The five-nation tournament would be a good preparation for the World Cup qualifiers coming up next.
"We face Lebanon in the first round and Syria (one of the teams in the ONGC Cup) beat them 1-0 last year. They play a similar style and we can know where we stand in relation to Lebanon," Houghton said.
The Indian squad had gone on a three-week preparation trip to Portugal, where they won two matches and drew the other two. The coach said it was ideal for the season ahead.
"We worked on various positional combinations and worked on the tactical side of the game and also on mental toughness. I got to see some players who had not played under me before," Houghton said.
Bhutia said the Indian team had players who are as good as some of the best in Asia.
"We have two proven goal scorers in Baichung and Sunil Chetri. Tariff Ahmed is another option for us while Abhishek Yadav is useful in set pieces," he said. "Bungo Singh can deliver very good crosses."
However, Houghton said lack of a designated training ground for the national squad is a problem.
"The stadium in Gurgaon isn't great. I have talked about this with AIFF general secretary Alberto Colaco and, hopefully, by the end of this year we will have a designated training ground," he said.
Cambodia is made up mostly of players from their under-23 side as the team is in a rebuilding process, coach O'Donell said.
"There are only three players over that age in the side," he said.
O'Donell has played club football in Australia as well as in Malaysia and Singapore.

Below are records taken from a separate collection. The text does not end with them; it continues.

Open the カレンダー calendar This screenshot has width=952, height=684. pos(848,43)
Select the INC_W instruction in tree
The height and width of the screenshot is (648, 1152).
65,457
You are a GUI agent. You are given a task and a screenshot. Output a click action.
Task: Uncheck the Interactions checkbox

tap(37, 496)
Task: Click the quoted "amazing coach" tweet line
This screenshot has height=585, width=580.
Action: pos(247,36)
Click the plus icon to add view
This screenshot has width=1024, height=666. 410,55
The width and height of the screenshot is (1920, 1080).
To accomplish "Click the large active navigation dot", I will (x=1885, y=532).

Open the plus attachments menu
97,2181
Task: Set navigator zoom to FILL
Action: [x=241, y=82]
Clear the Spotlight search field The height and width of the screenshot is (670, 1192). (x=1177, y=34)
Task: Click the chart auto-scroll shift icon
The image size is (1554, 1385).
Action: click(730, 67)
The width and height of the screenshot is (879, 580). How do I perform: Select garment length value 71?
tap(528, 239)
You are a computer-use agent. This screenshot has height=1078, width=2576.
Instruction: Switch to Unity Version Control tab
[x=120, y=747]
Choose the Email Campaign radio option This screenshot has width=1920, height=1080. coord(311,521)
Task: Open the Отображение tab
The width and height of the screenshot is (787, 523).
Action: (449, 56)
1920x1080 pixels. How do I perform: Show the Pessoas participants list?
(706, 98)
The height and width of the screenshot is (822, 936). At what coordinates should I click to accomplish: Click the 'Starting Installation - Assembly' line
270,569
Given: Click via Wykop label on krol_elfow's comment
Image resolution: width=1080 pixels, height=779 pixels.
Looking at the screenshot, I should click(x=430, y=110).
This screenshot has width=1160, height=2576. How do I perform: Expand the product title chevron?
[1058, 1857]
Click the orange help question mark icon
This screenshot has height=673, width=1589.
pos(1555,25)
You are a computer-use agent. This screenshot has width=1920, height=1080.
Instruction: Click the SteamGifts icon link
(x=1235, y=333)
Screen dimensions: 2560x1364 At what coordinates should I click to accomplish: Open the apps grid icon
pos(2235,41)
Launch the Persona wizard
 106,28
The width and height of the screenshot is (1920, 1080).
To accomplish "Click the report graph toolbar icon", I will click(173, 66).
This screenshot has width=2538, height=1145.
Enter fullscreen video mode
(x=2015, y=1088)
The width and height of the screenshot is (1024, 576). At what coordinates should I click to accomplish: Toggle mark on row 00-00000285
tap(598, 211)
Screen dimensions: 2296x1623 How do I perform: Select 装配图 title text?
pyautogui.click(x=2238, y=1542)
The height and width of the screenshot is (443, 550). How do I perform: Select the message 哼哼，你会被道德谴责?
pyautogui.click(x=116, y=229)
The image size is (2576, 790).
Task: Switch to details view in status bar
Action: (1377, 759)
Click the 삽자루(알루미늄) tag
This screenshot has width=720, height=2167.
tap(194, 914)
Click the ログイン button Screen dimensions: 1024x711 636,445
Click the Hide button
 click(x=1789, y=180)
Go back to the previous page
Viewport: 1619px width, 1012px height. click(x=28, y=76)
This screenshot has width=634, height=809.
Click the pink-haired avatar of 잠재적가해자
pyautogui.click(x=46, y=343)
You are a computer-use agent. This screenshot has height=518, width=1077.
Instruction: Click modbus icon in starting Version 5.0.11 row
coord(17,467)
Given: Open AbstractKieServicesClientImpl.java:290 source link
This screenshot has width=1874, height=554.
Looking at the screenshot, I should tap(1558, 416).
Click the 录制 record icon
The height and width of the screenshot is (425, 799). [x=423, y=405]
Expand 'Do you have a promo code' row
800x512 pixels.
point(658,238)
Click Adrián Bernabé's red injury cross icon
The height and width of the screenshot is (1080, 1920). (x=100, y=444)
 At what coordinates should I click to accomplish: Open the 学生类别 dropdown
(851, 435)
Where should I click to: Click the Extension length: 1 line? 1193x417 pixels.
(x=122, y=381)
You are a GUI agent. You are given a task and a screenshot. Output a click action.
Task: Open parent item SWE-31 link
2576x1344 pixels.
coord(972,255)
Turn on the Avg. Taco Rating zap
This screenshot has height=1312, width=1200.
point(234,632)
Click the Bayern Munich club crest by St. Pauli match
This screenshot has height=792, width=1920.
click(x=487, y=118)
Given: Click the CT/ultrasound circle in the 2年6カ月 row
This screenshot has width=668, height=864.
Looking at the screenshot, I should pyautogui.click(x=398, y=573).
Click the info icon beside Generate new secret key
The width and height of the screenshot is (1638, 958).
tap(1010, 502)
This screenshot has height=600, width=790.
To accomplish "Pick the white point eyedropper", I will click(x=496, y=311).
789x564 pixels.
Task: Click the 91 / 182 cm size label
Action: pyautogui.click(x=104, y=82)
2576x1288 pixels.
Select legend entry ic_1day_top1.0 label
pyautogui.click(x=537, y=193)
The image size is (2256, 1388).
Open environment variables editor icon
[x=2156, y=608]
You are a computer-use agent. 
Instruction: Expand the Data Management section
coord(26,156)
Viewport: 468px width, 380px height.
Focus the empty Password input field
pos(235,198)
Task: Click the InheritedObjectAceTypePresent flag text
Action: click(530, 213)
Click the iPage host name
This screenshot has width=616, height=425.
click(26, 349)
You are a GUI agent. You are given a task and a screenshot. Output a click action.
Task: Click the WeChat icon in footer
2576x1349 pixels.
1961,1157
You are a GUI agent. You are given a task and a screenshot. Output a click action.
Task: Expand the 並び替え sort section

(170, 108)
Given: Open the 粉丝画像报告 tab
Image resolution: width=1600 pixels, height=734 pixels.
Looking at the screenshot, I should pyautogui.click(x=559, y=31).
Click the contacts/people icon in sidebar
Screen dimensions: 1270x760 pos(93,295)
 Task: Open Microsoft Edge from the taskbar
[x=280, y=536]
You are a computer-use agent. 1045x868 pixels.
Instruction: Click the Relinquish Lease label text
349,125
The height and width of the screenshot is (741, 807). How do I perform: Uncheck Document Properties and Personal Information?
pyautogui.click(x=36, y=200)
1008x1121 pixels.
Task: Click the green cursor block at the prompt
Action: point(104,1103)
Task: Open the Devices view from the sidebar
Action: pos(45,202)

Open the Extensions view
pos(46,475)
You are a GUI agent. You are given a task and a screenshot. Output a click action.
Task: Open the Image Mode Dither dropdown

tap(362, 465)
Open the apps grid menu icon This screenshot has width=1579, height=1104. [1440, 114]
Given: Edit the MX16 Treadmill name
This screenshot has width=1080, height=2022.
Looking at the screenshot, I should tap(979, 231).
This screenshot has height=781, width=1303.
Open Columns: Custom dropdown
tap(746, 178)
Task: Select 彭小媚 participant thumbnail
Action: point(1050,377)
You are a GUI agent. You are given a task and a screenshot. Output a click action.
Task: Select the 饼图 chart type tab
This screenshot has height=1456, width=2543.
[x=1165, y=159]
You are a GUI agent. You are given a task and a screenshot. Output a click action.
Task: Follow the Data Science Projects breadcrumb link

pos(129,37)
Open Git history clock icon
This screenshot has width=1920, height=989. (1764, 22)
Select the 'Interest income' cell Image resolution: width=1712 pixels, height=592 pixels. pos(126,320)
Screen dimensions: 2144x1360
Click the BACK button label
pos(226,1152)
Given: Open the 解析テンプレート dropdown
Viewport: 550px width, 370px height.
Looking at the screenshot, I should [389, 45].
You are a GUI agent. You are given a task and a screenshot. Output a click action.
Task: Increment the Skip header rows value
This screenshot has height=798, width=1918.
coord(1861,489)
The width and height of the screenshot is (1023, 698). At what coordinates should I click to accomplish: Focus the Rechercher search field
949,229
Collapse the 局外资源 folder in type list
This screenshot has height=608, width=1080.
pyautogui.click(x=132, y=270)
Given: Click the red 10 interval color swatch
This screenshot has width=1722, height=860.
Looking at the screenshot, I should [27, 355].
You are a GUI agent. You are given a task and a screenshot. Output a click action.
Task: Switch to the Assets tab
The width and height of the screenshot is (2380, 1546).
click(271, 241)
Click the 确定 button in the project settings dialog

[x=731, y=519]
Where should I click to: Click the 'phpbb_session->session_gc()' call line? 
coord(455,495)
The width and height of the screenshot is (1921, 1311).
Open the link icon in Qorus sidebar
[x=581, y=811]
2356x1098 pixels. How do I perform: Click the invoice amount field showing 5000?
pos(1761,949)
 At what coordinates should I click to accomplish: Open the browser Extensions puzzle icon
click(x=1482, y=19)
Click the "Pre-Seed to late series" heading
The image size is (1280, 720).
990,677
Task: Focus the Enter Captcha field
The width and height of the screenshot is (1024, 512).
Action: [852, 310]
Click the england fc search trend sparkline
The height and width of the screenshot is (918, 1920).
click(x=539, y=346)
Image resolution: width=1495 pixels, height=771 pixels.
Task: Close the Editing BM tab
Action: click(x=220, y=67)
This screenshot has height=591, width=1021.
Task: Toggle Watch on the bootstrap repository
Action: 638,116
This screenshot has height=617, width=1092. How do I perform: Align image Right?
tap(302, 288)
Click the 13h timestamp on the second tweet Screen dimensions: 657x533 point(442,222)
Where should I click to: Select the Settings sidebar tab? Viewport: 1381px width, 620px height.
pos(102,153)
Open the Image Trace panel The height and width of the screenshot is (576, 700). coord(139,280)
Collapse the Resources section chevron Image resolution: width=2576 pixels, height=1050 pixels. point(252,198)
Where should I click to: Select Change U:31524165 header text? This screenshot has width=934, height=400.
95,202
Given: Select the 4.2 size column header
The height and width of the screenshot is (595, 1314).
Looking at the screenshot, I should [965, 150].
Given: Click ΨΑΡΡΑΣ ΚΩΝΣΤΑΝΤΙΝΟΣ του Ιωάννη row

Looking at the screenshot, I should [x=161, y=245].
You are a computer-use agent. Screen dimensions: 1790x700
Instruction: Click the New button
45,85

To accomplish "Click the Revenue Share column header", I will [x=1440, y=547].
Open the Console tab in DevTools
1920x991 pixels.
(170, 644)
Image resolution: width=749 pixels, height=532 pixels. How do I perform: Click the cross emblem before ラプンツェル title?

As coach of Geylang United, he played against East Bengal in the 2004 AFC Cup and had seen Bhutia, Mahesh Gawli and Deepak Mondal in action.
Cambodia is drawn against Turkmenistan in the World Cup qualifiers and O'Donell, who has been with the team for the last two years, said the match against Kyrgyzstan would be an indicator of their relative strengths and weaknesses.
"The Cambodian team rarely plays abroad. None of their players play outside the country. The league is also not very strong. They play once a week while in other leagues there are matches every two days. There is also a lack of proper facilities," he said.
But the former central defender said his team was not here just to make up the numbers.
"We are going into tomorrow's match with an intention to win. Otherwise, there is no point being here and we are simply wasting our time," he added.
Meanwhile, the Kyrgyzstan team has arrived for the tournament without 10 of their top players.
Head coach Nematjan Zakirov said they are back in their country preparing for the World Cup qualifiers where they will face Jordan.
"Our national league is also on at present and so we could not bring many of our best players. Some of them are also injured while some, who play outside Kyrgyzstan, have not been released by their clubs," he said.
It would be their first international tournament in India. However, they had been to Kolkata in October last year to play in the AFC Youth (Under-19) championship.
As for the prospects of his team in the tournament, Zakirov said, "There is one ball, it is round and it is a level playing field. Anything can happen."
However, he was not very complimentary about the practice facilities provided by the organisers.
"The ground is uneven and the goals are also not of standard size," the Kyrgyzstan said.